During my university spring break in 2016, I travelled to Cyprus to visit a friend and spend the next few days enjoying the warm weather and exploring the country. But one thing that we absolutely had to do was to spend a day driving through the mountains, and visit the abandoned Hotel of Kings.
Hidden between tall pine trees, in the village of Prodromos, stands the long-abandoned Berengaria Hotel. It opened in 1931, and closed its doors in 1984. Originally a luxury resort, its guests were royals, politicians, and the building originally included a casino and night club.
The hotel was named after Berengaria of Navarre, queen consort to England’s King Richard I. They were to wed, but Berengaria’s transport shop was wrecked off the Cyprus coast and she was taken prisoner by it’s ruler at the time: Issac Komnenos. King Richard didn’t take this insult lightly, and broke from his crusading to conquer Cyprus, rescue Berengaria, and take Komnenos prisoner. Richard and Berengaria were married at a chapel in Limassol.
The meaning behind the hotel’s closure is unclear, there are stories of the owner’s greedy, jealous sons mismanaging it, and more sinister stories of sudden deaths, but all that is left is this beautiful ruin.
From what my friend was telling me, in the 1990s, a short while after the building was closed, the hotel was still fully furnished, clothing was still in the closets and postcards in the lobby. As though all the guests had suddenly evacuated, adding to the creepiness of the hotel. The site was treated with respect, but still visited by adventurers. A few years ago, the new owner of the hotel started to renovate the site in hopes of restoring it, so the building was stripped bare to the bones. But the project halted, and the hotel has been left to rot once more.
While we didn’t see any ghosts, there are stories of a manager who killed himself, a woman who was found dead in the swimming pool and now seeks vengeance, and a pale woman with raven hair who’s only visible at dusk. The atmosphere of the hotel was eerie enough, and we weren’t stupid enough to visit it at night. We’re both fantasy writers, and knew not to mess around with that shit.

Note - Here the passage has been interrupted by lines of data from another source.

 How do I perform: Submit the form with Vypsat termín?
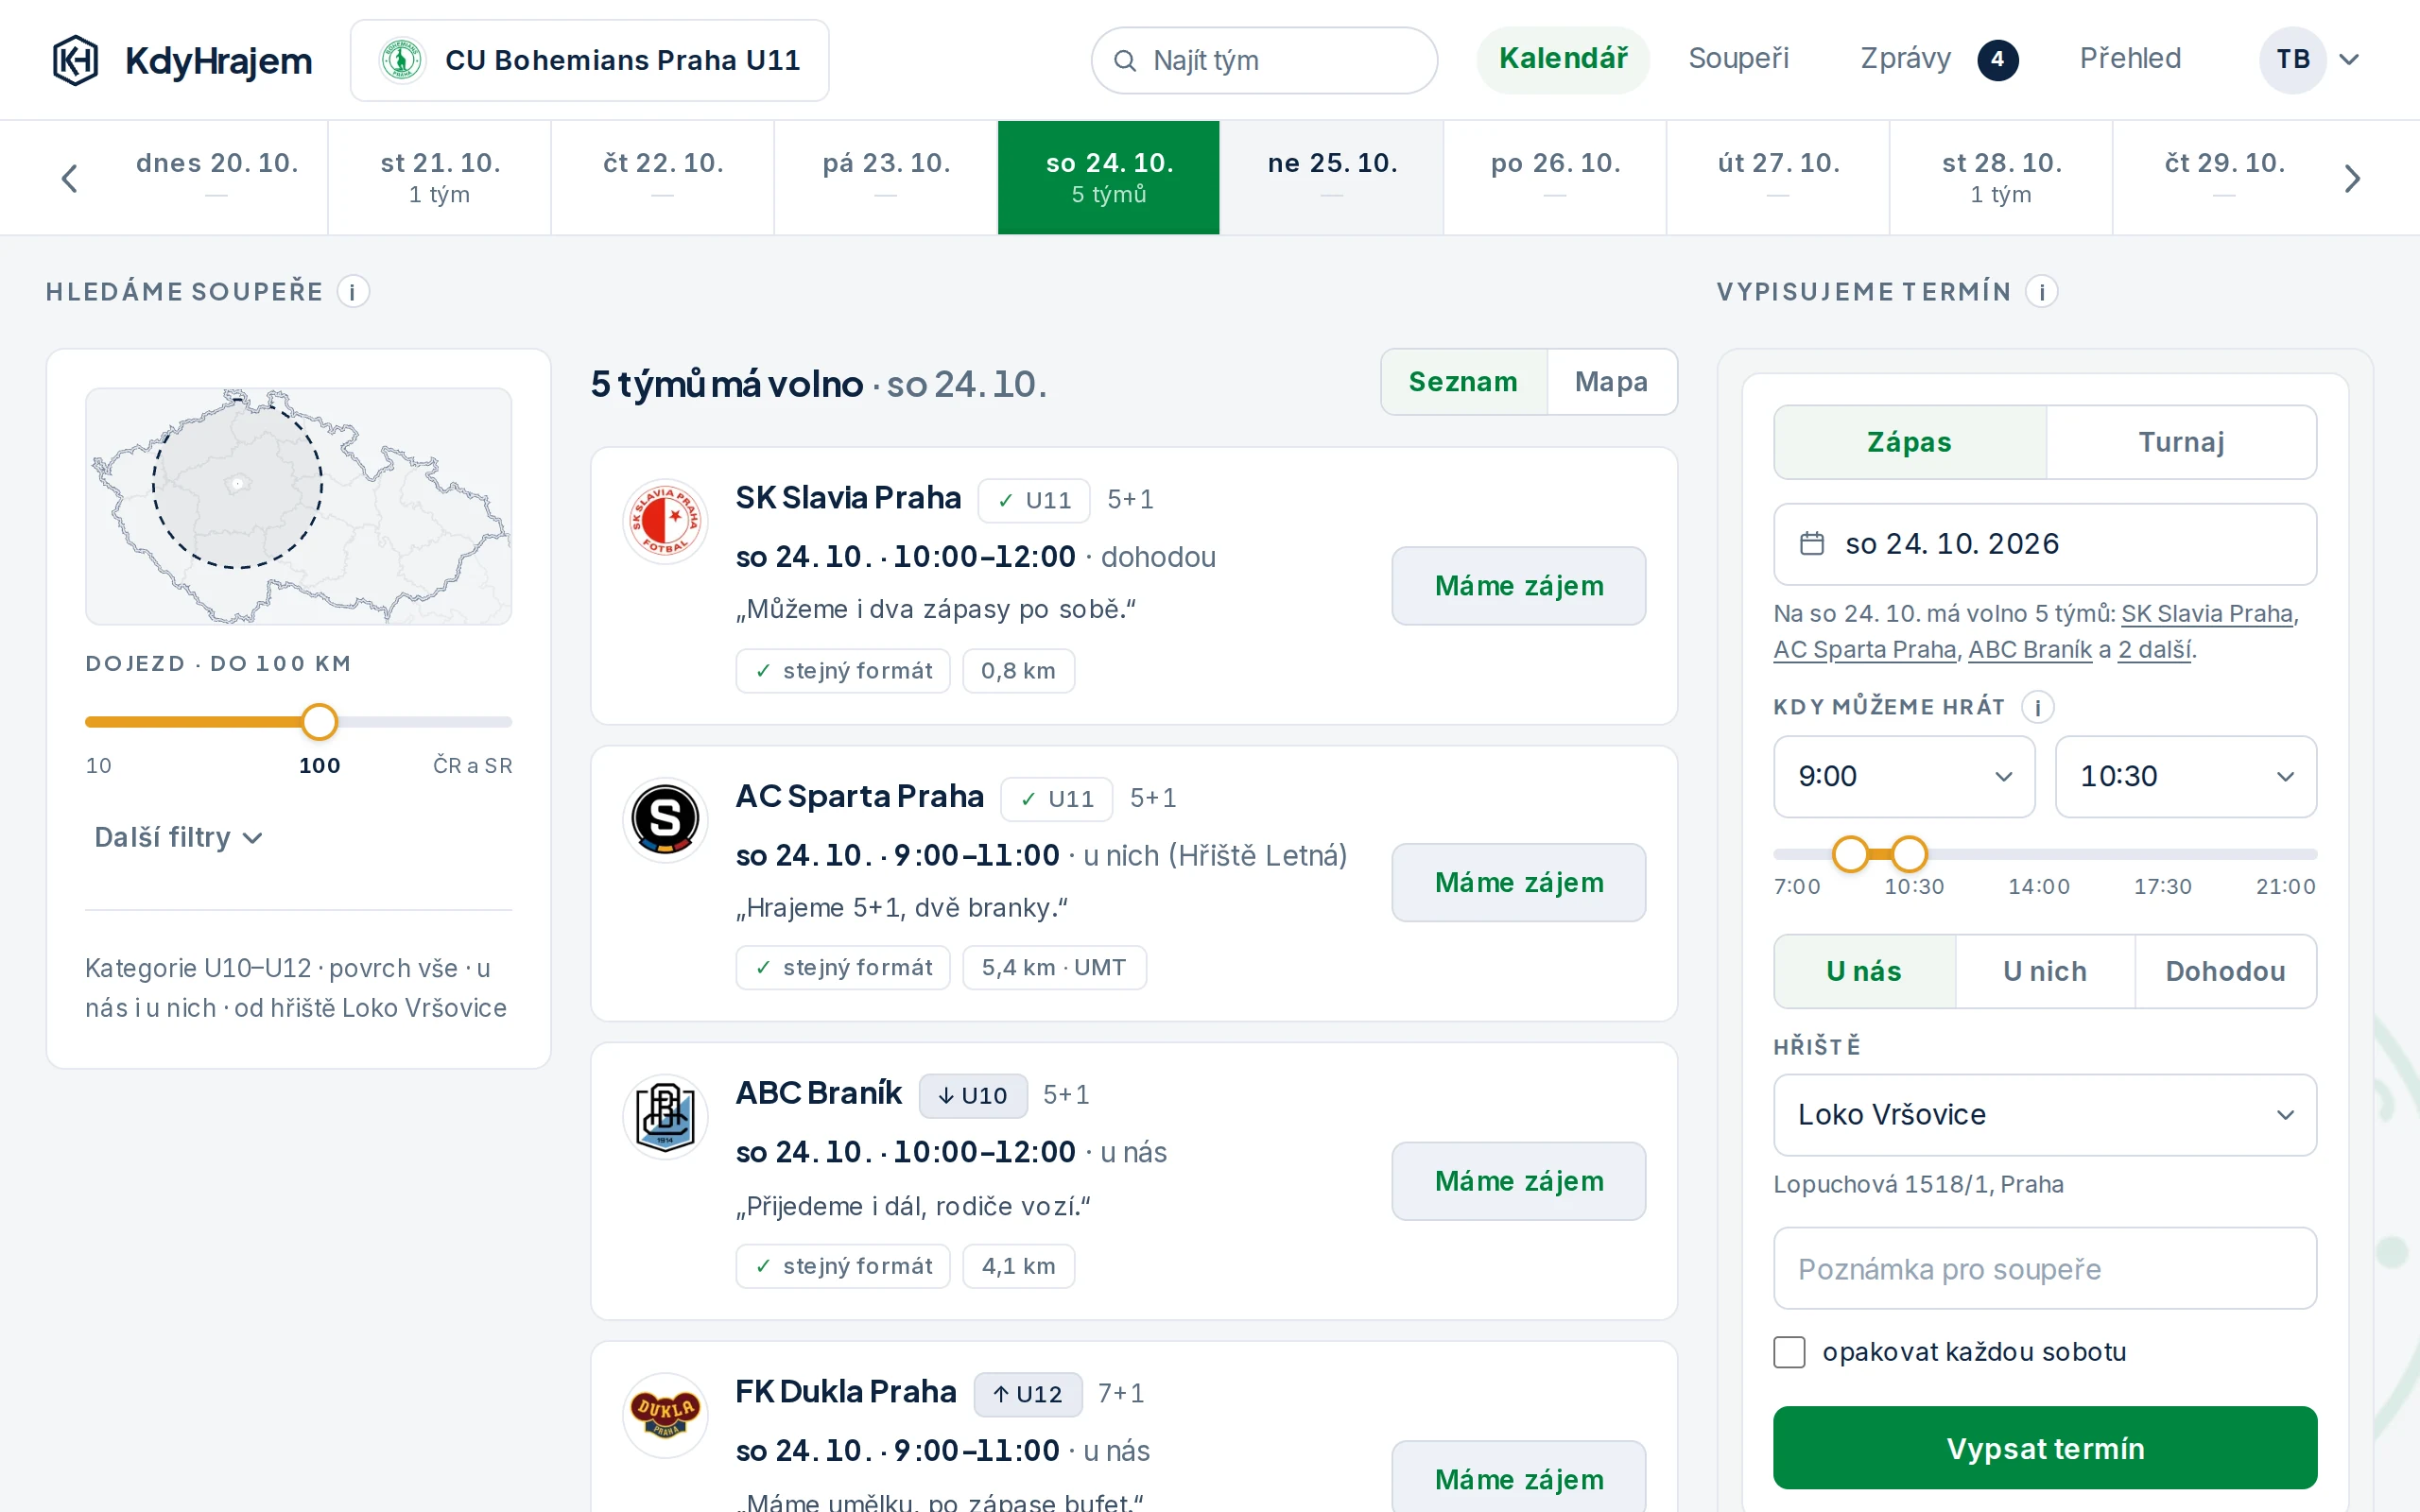tap(2045, 1448)
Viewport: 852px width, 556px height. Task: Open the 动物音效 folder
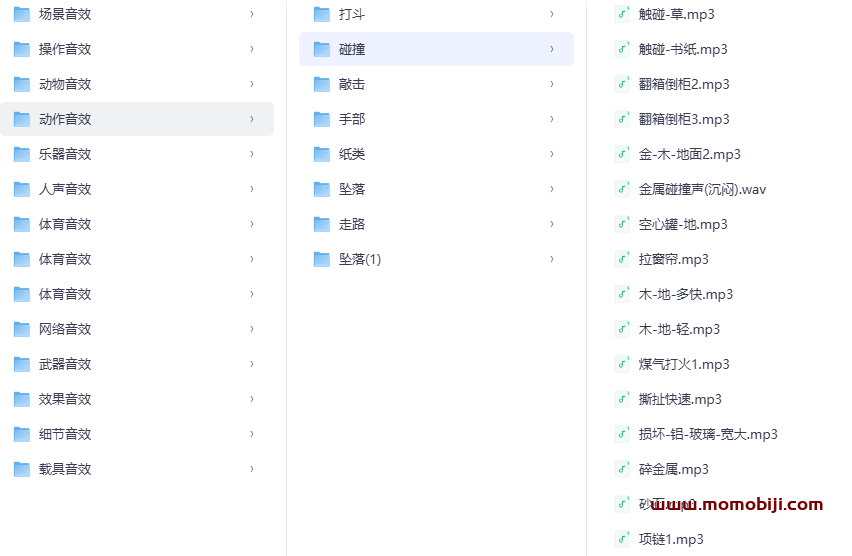[65, 84]
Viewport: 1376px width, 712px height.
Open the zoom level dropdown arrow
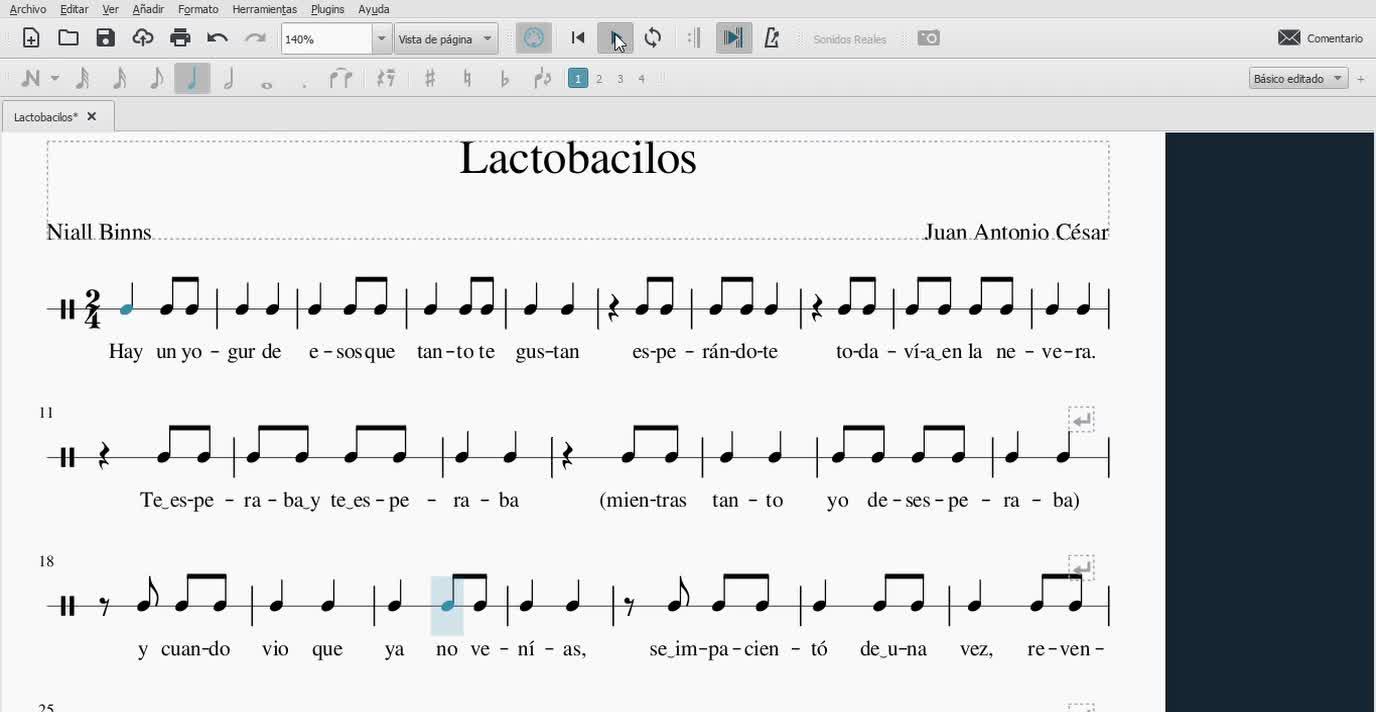click(381, 39)
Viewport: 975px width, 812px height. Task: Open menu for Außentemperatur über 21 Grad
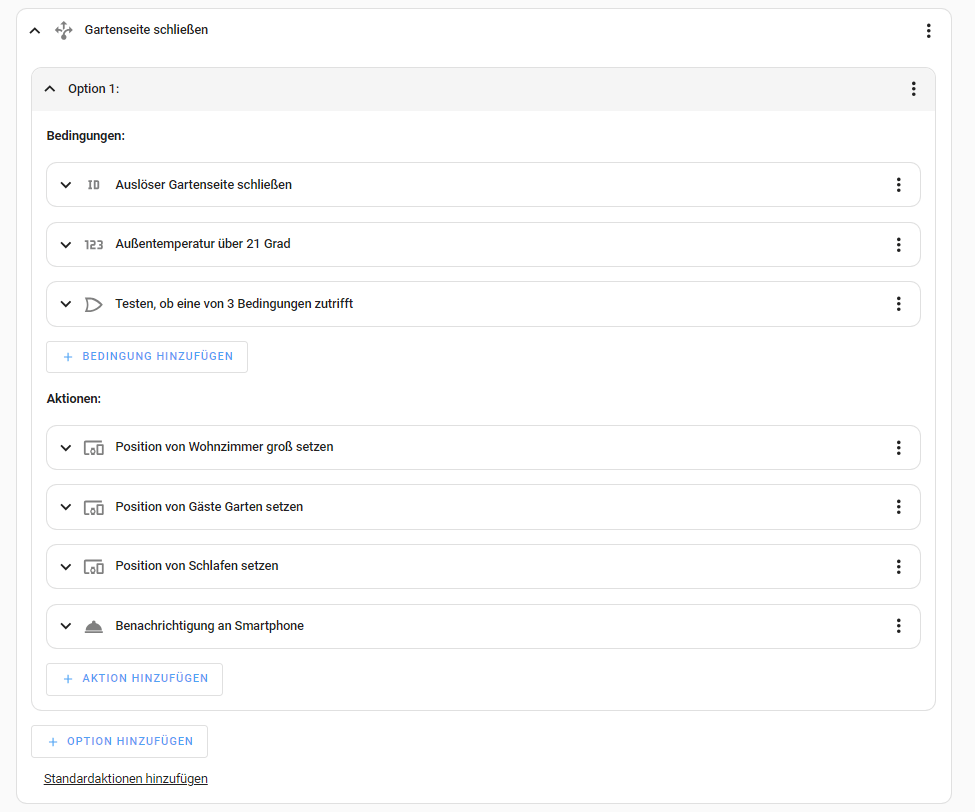pos(898,244)
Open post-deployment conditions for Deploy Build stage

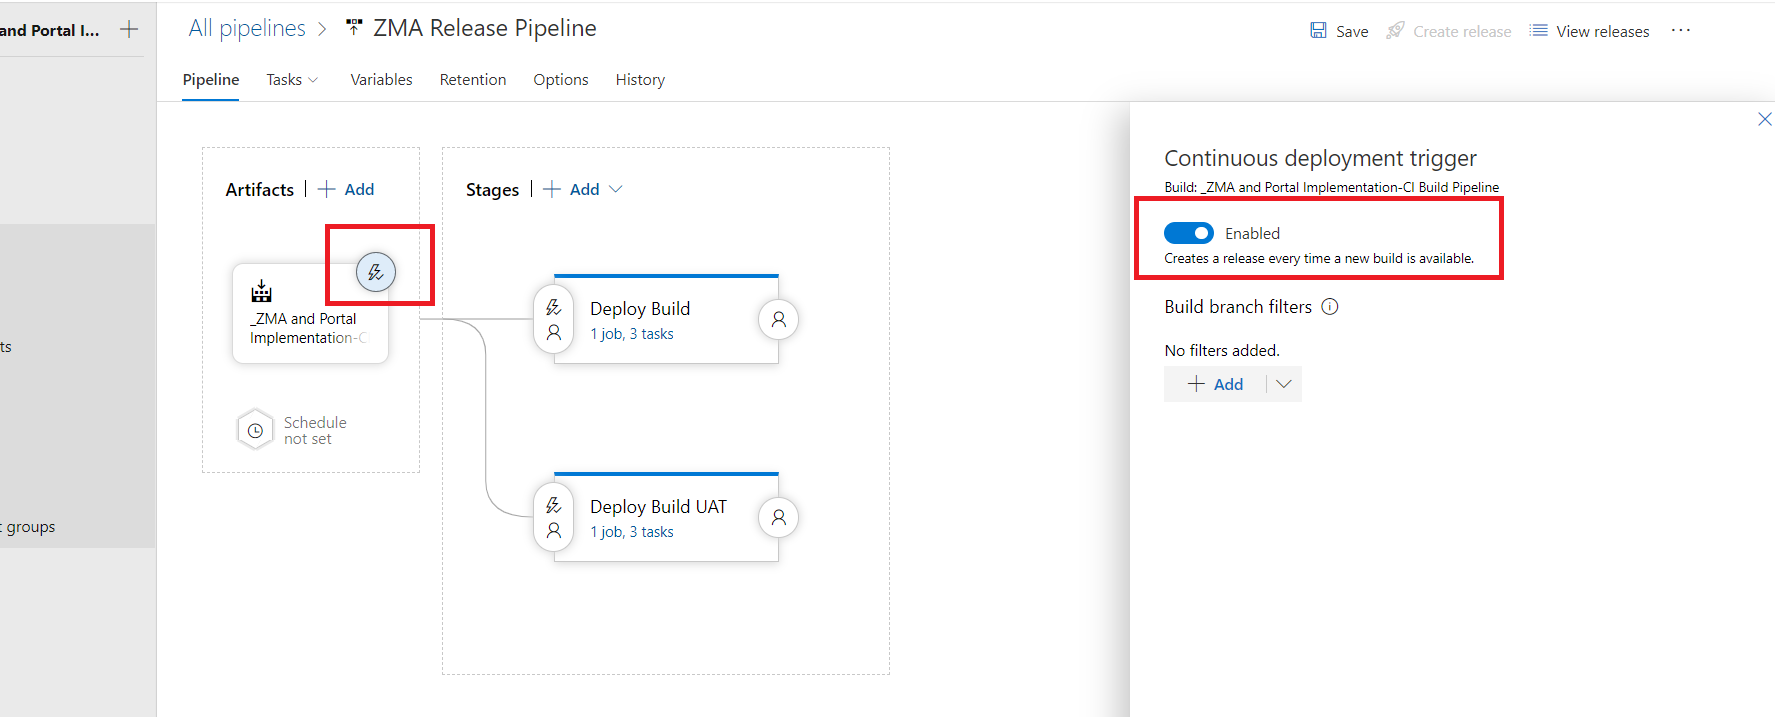tap(778, 320)
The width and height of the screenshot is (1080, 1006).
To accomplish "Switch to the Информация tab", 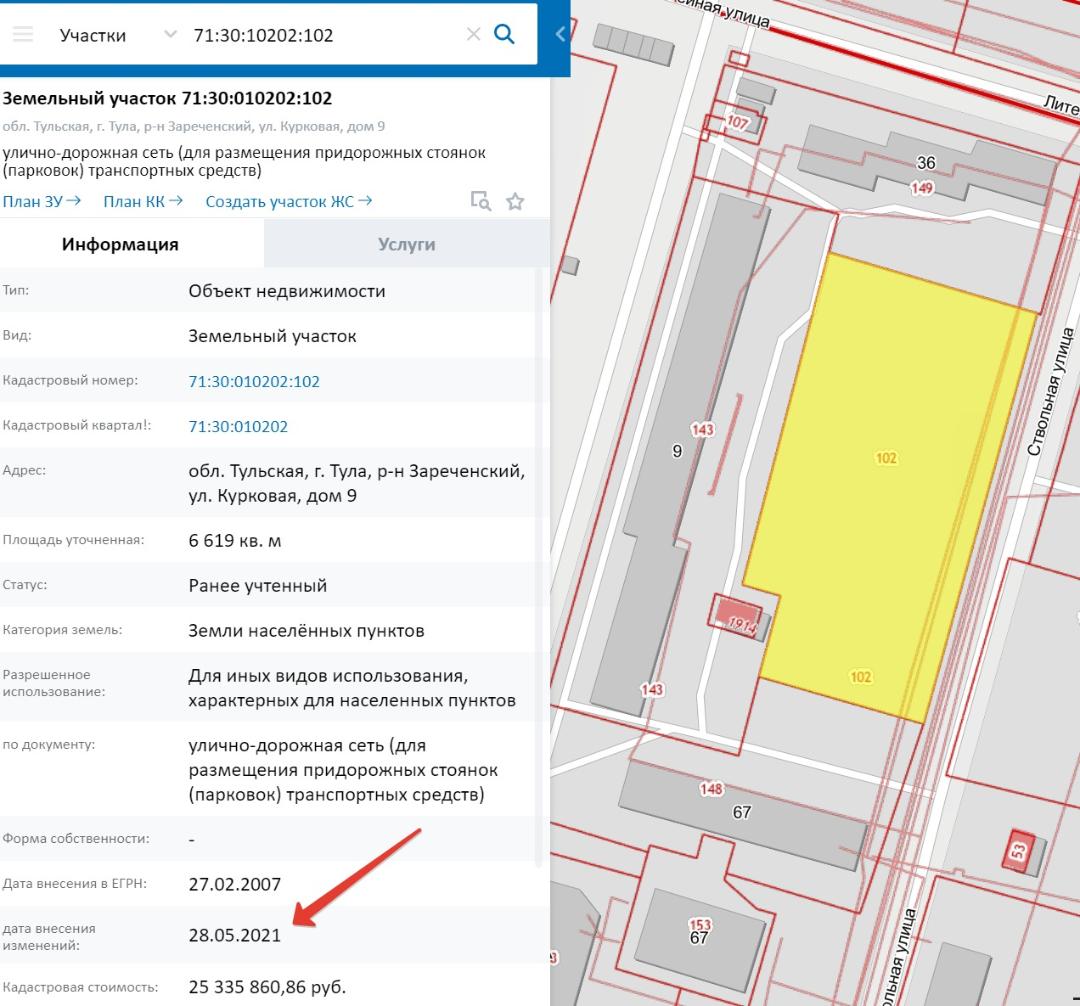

We arrived about 5-6PM in the evening, but the sun was still high in the sky. There was a chain-link fence around the site, but a previous visitor had done the courtesy of driving through it and knocking a section down for us. We parked right outside the entrance (should we need to make a quick escape) and made our way inside.
The interior was covered with graffiti, in a mix of Greek and English. Most of it was just people’s names or football teams, but there were some more ominous phrases spattered through the hotel.
Some of the walls had fallen away completely, leaving it open to the elements, and we didn’t gamble with fate by standing under them for too long. We started from the top floor and worked our way down, trying to imaging how grand it looked in it’s glory days. There were windows peppered with shotgun holes from people messing around with guns, sweethearts had painted their names on the scrubbed surfaces, and there was a layer of dust that clung to the air.
We wandered to the bottom floor, and in one room the flooring had been stripped away to show only wooden beams and some stairs leading to the basement. There was still plenty of light, so we carefully made our way across the wooden beams, turned on our torches on our phones and descended the stairs to the basement.
After we reached the bottom of the stairs, we looked at the eerie space beneath the floor boards. The lighting filtered down through the roof, and illuminated some ropes hanging from the wooden boards. Both of us didn’t like the energy in the room, so we kept walking. The basement was more of (what I can assume) was once a hotel storage area, with lots of broken concrete and rusty pipes. Still unnerved from the room we just left, my friend grabbed a heavy pipe and I grabbed a piece of wood, because it’s always better to be safe than sorry.
After leaving the basement of the hotel, we went outside to look at the pool. It was situated behind the hotel, with most of the windows looking down at the pool and the seats around it. We looked around to see if there was anything else to check out, but it was just the pool and the changing area/bathroom underneath the seats.
We walked past the doorway to the changing area, and the hallway was pitch black. For a moment we were quiet, but we turned to each other with the same thought: we’re not going to tempt fate. But we still wanted to see just how long the hallway was. We threw some pine cones into the darkness and listened to them fade away, and we instantly knew not to mess around with that shit.
The two of us walked along the edge of the pool and looked around at the tall trees and blue sky. The pool was about a third of the way full, with rainwater, leaves and rot. There was the occasional aluminium can, but mostly plastic bags. The area around us was full of fresh air and the scent of pine, and it made sense why this was the perfect place to put a mountaintop resort.
With the hotel finished, we headed back to the car and began to head down the mountain. Visiting Berengaria Hotel was truly an amazing experience. I love abandoned sites, this was the first I’ve ever been to, and certainly not the last. I plan on going on many more adventures to these derelict destinations, and I’ll be sure to tell you all about it!